6:52 p.m. x 2006-09-05
i'm probably not living up to expectations with this, but it isn't mopey. i'm not crying blood. a jewish boy sat on my lap today. there's no earthly way one could cry blood with a jewish boy on one's lap. at least not this one.
this computer's been a bit iffy since my brother uploaded twin peaks season two onto it. i've only gotten the oppertunity to watch one episode yet, as i've been busy-esque. my head's been on the side of all over the place and i've had more than a little bit of trouble staying on-task...my focus got screwed with, but as i stated earlier, things are different. my application to temple is buried under the weight of my terrible, splotchy internet connection. super.

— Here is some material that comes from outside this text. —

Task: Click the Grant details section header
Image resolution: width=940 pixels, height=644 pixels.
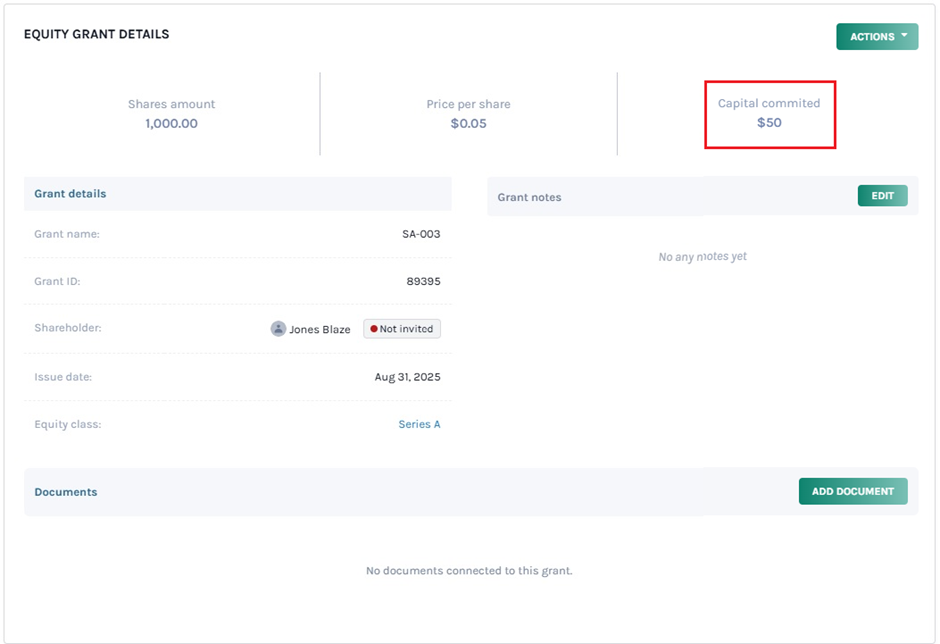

i'm applying into the film and media studies program and the psych program...if i get into both, i then have my options opened...if i only get into one, that's what i'm going for. if i get into neither i'm obviously not going to temple, hehe. but that'd be nice.
i'm really gross. i ate two muffins at school today. then chicken and mashed potatoes at home. eugh. yesterday marked three months that i've been speaking to ken. i'm rather disappointed in myself that i was too frazzled to make note of it...
i don't know how i feel or how i should say to others that i feel. it's just at that phase, it escapes me. it's a black haze now. it's a nonspecific unsettling. i don't even know what about it is troubling me right now, but just that i have to let it pass. because i am sick and tired of it coloring all the things that are good. especially, you know...our friendship...jimmy and i, that is one of the very most important things to me.
alex started her night class tonight. the first night of my night class last fall, jimmy called me and asked me if i could talk to him about problems he was having with heather. so much has happened since then. so much could happen in the coming year.
and i am going to love every minute of it.